Frontiers in Psychology (Oct 2024)
When sounds come alive: animacy in the auditory sense
Abstract
Despite the interest in animacy perception, few studies have considered sensory modalities other than vision. However, even everyday experience suggests that the auditory sense can also contribute to the recognition of animate beings, for example through the identification of voice-like sounds or through the perception of sounds that are the by-products of locomotion. Here we review the studies that have investigated the responses of humans and other animals to different acoustic features that may indicate the presence of a living entity, with particular attention to the neurophysiological mechanisms underlying such perception. Specifically, we have identified three different auditory animacy cues in the existing literature, namely voicelikeness, consonance, and acoustic motion.

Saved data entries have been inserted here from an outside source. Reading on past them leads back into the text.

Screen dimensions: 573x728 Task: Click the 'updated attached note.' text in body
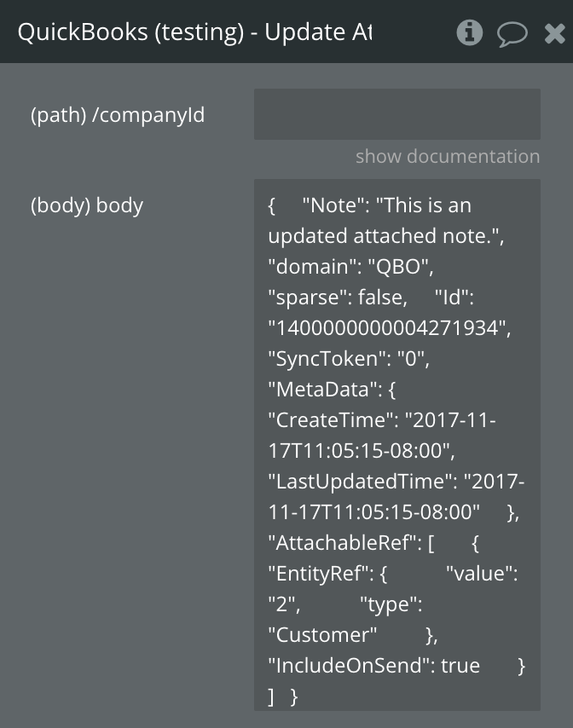[x=385, y=236]
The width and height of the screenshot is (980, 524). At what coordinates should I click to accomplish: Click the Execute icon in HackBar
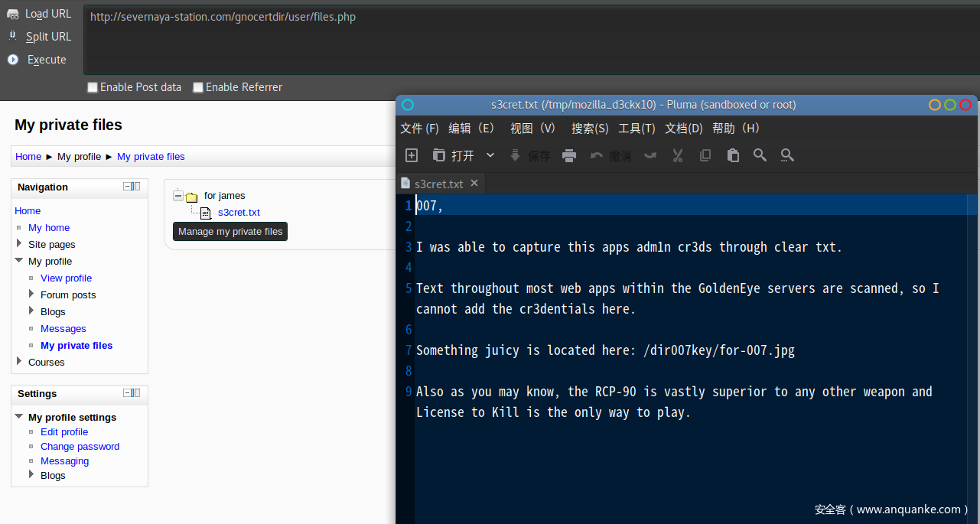pyautogui.click(x=13, y=60)
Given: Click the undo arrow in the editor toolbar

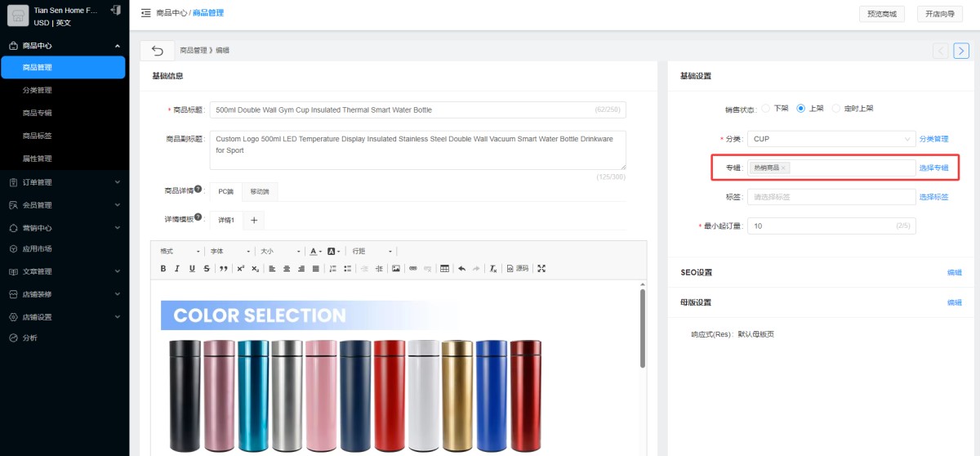Looking at the screenshot, I should pyautogui.click(x=462, y=268).
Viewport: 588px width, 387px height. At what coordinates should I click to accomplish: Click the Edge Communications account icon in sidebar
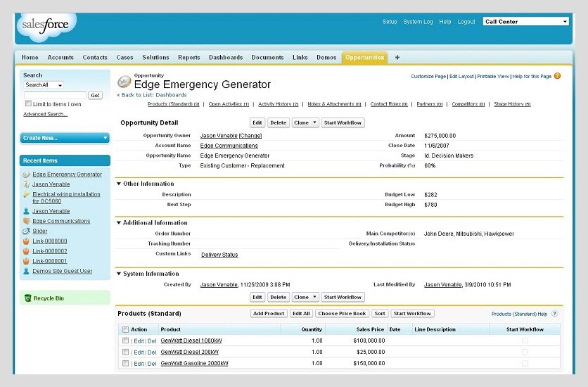pyautogui.click(x=26, y=221)
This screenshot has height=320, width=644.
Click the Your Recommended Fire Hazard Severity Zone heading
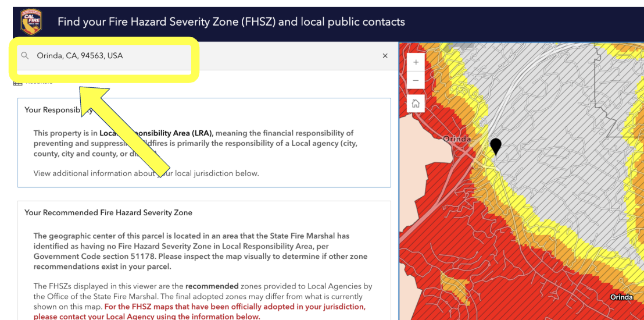click(108, 212)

While the first two characteristics are clearly exclusive to the auditory sense and indicate the presence of an animate being capable of producing vocalizations or harmonic sounds—with the adaptive value of consonance also being exploited in musical compositions in which the musician wants to convey certain meanings—acoustic movement is, on the other hand, closely linked to the perception of animacy in the visual sense, in particular to self-propelled and biological motion stimuli. The results presented here support the existence of a multifaceted auditory sense of animacy that is shared by different distantly related species and probably represents an innate predisposition, and also suggest that the mechanisms underlying the perception of living things may all be part of an integrated network involving different sensory modalities.